+++ SOURCE MATERIAL

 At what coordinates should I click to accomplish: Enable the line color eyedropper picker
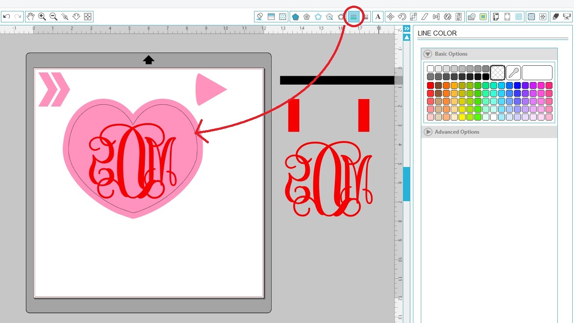pyautogui.click(x=513, y=72)
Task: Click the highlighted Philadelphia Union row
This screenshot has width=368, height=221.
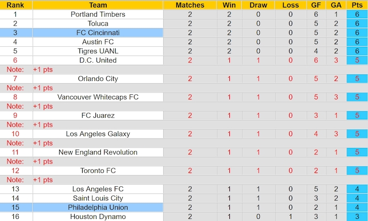Action: pos(98,207)

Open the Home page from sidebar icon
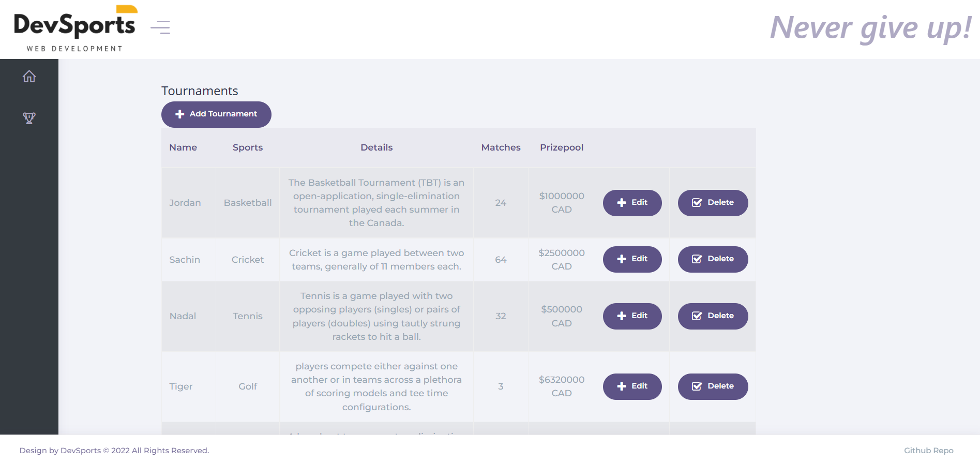[x=29, y=77]
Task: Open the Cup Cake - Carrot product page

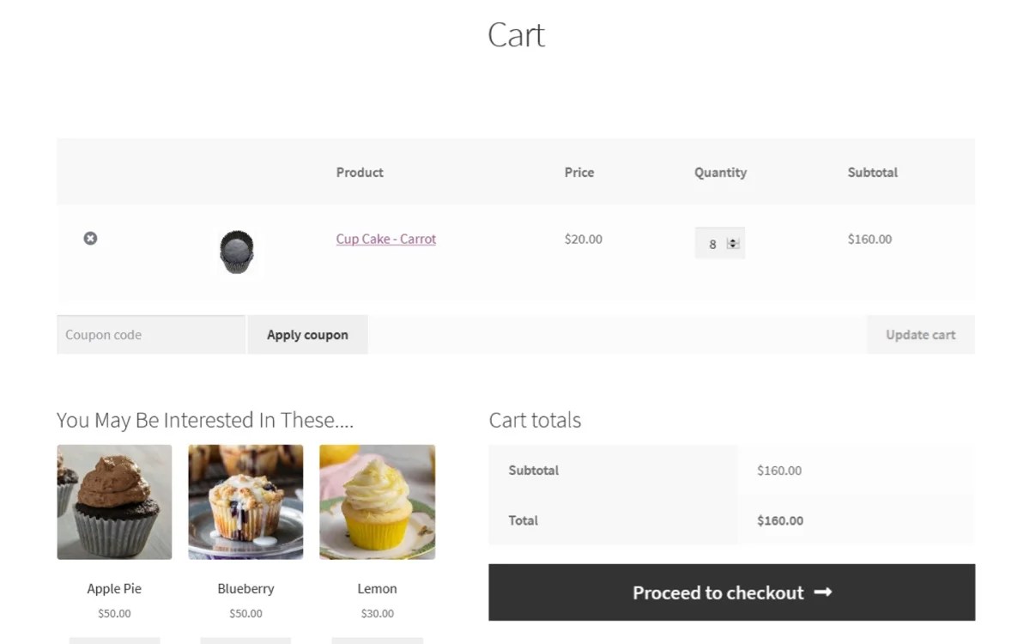Action: point(385,239)
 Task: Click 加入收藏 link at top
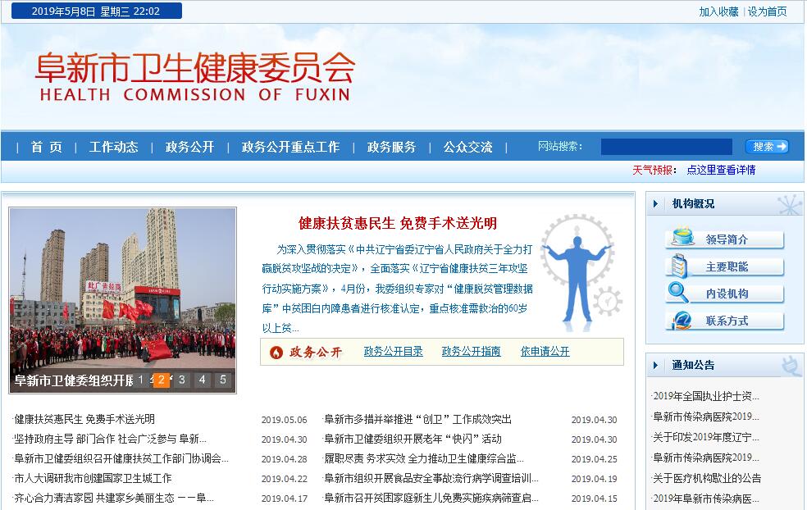pos(718,11)
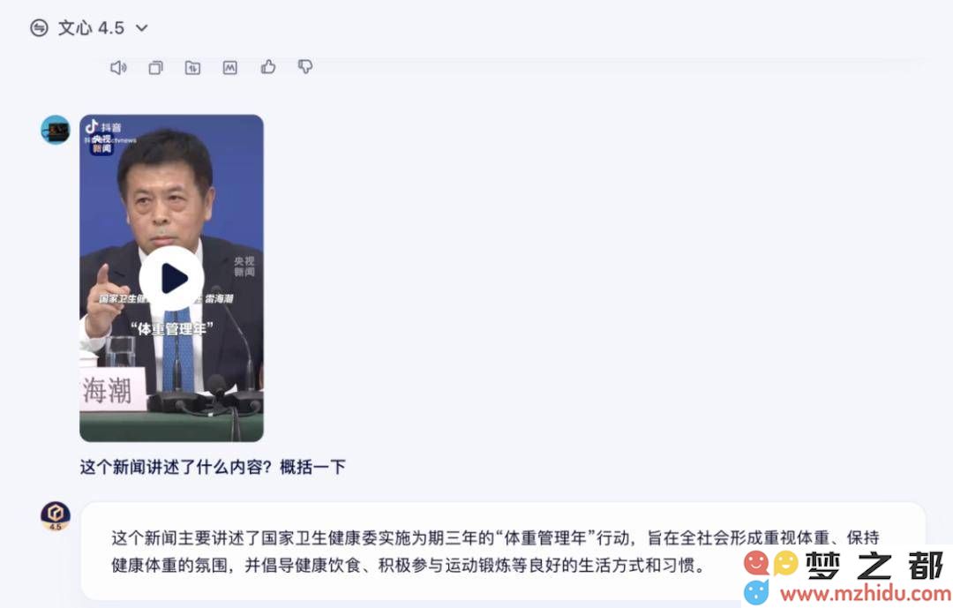Click the Markdown M icon
The width and height of the screenshot is (953, 608).
pos(229,67)
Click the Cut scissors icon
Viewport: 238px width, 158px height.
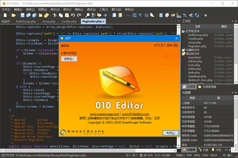[x=55, y=15]
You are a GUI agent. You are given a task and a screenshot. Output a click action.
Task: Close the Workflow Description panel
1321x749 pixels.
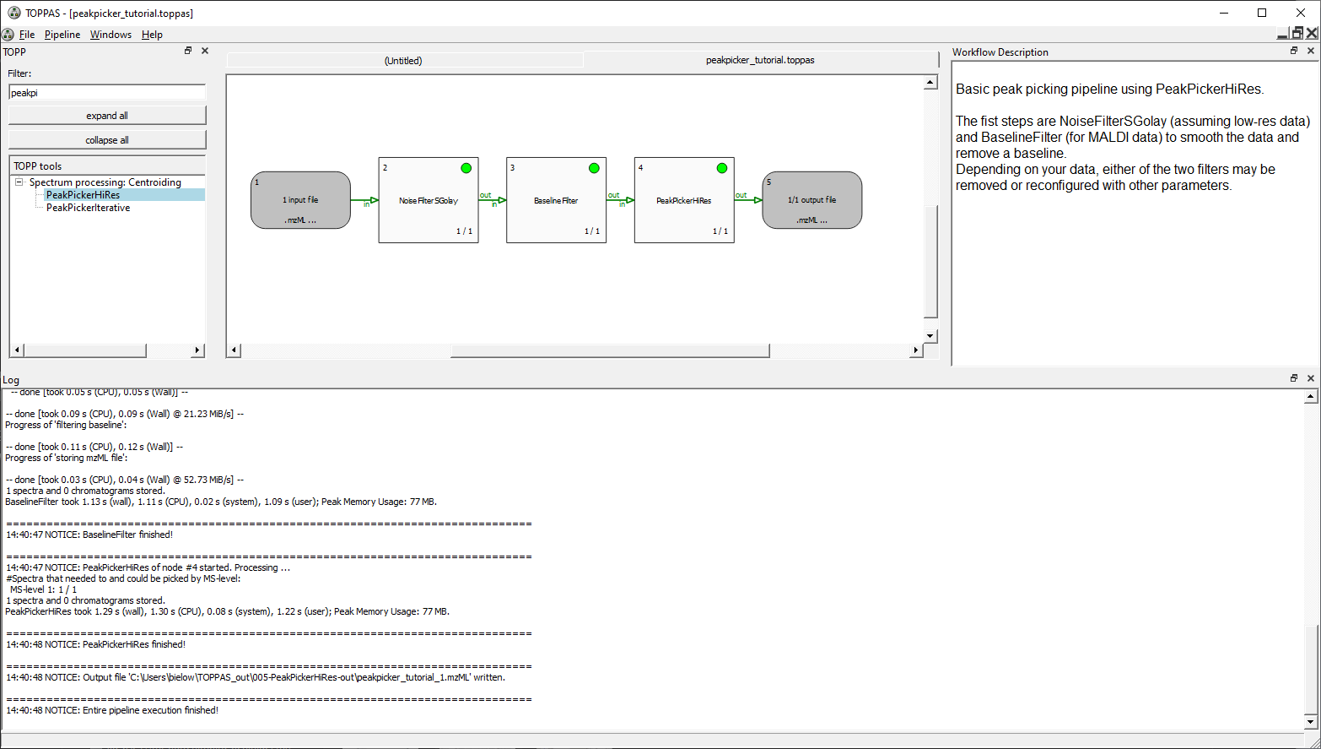[x=1311, y=51]

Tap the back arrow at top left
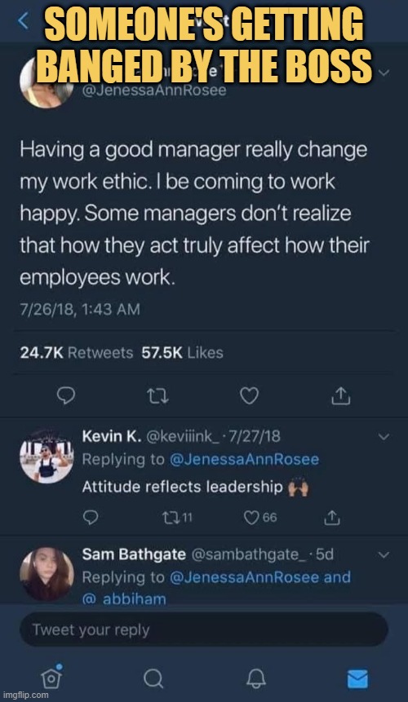click(24, 20)
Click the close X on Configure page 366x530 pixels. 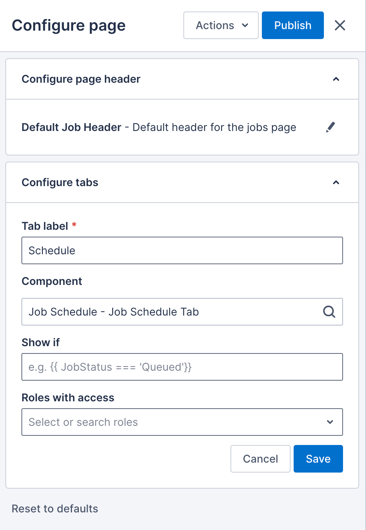tap(340, 25)
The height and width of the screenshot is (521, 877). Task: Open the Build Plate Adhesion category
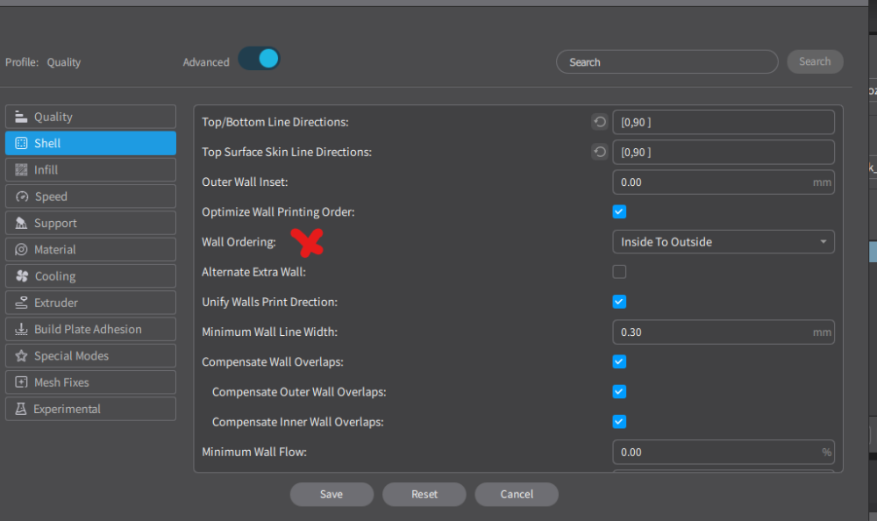click(x=90, y=329)
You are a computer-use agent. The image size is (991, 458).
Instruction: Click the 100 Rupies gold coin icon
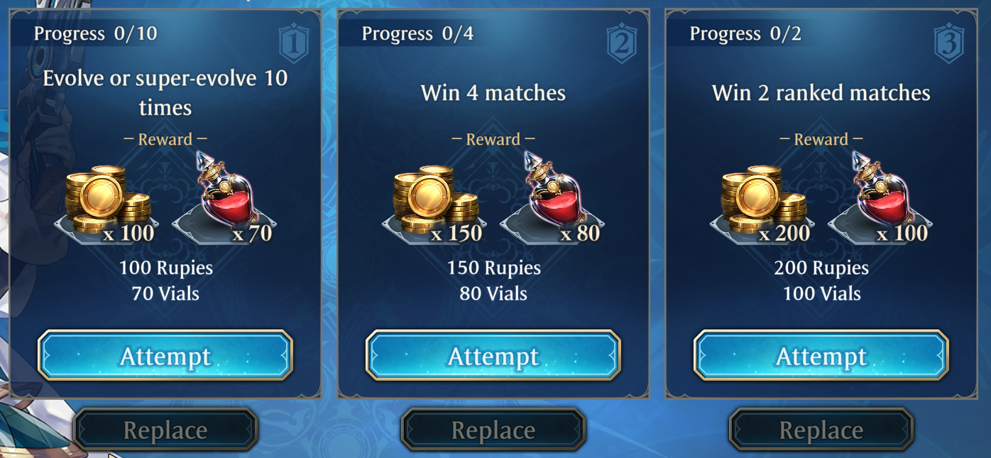107,202
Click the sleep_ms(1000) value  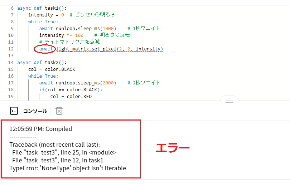click(108, 29)
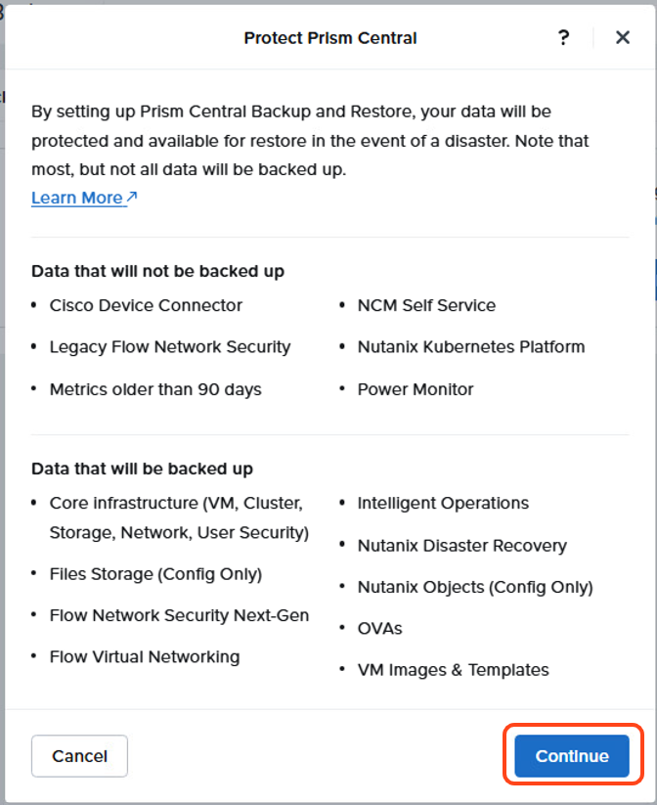The height and width of the screenshot is (805, 657).
Task: Click the Data that will not be backed up heading
Action: coord(157,271)
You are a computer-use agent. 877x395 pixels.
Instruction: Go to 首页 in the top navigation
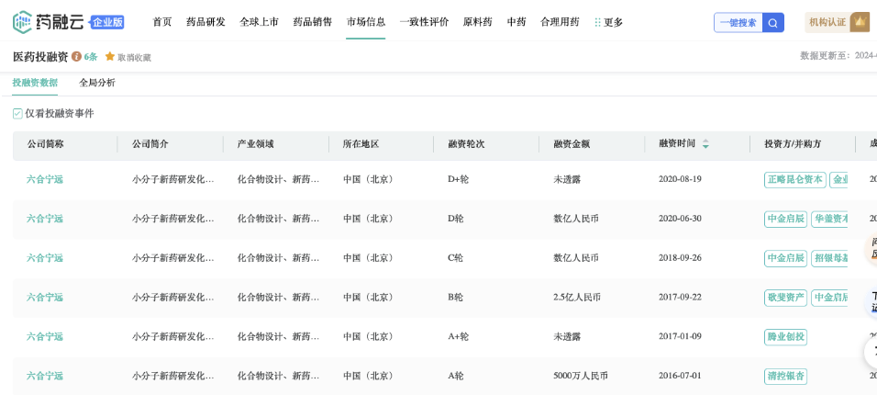tap(161, 22)
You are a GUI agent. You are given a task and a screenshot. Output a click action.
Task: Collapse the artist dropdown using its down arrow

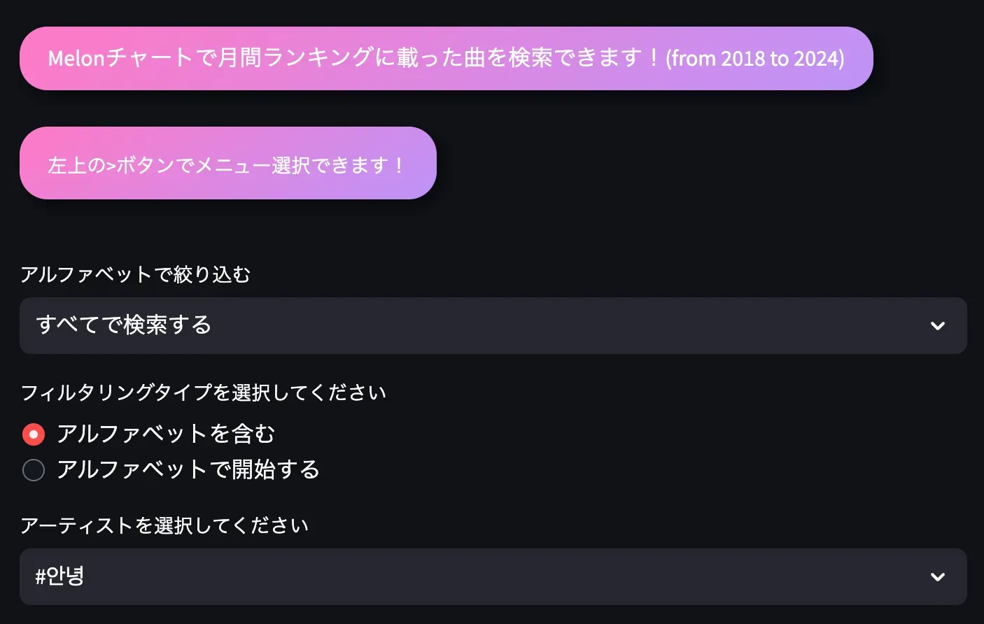click(936, 576)
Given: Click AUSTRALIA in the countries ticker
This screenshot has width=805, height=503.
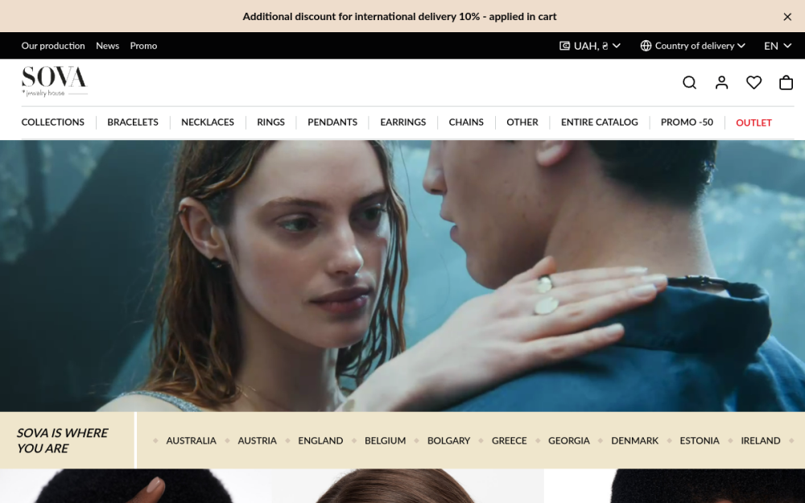Looking at the screenshot, I should pos(191,440).
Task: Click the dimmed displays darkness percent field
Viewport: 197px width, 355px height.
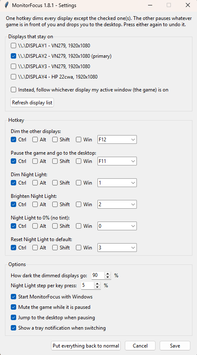Action: (x=98, y=275)
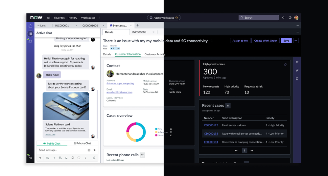Screen dimensions: 328x176
Task: Expand the All menu in header
Action: click(49, 18)
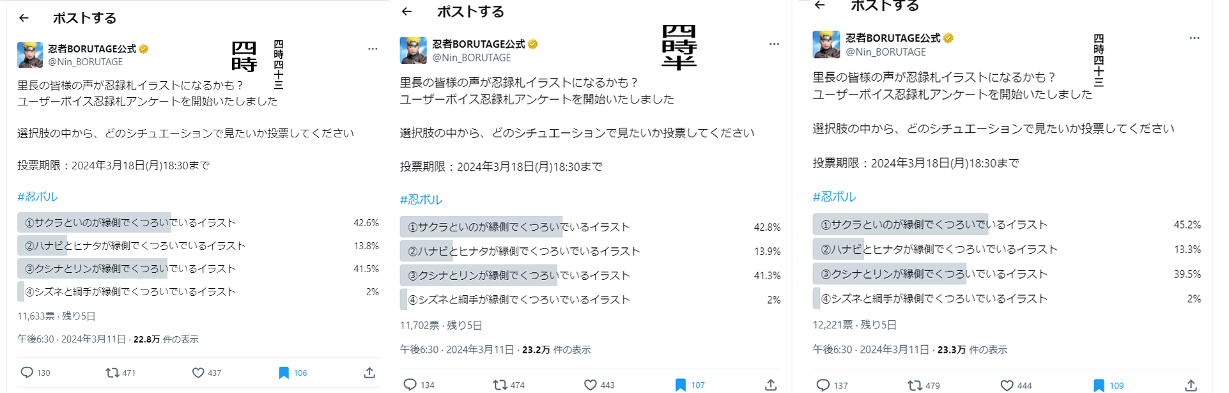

++++++

_EXERCISE AIM_
Nothing is needed beyond an exact transcription of the lines from the one containing "Task: Collapse the" to the end of the entries above, with the pictures omitted.

_RESPONSE_
Task: Collapse the artist dropdown using its down arrow

click(936, 576)
Given: Click AUSTRALIA in the countries ticker
This screenshot has width=805, height=503.
Looking at the screenshot, I should pos(191,440).
Task: Click the dimmed displays darkness percent field
Viewport: 197px width, 355px height.
Action: (x=98, y=275)
Screen dimensions: 328x176
Task: Expand the All menu in header
Action: click(49, 18)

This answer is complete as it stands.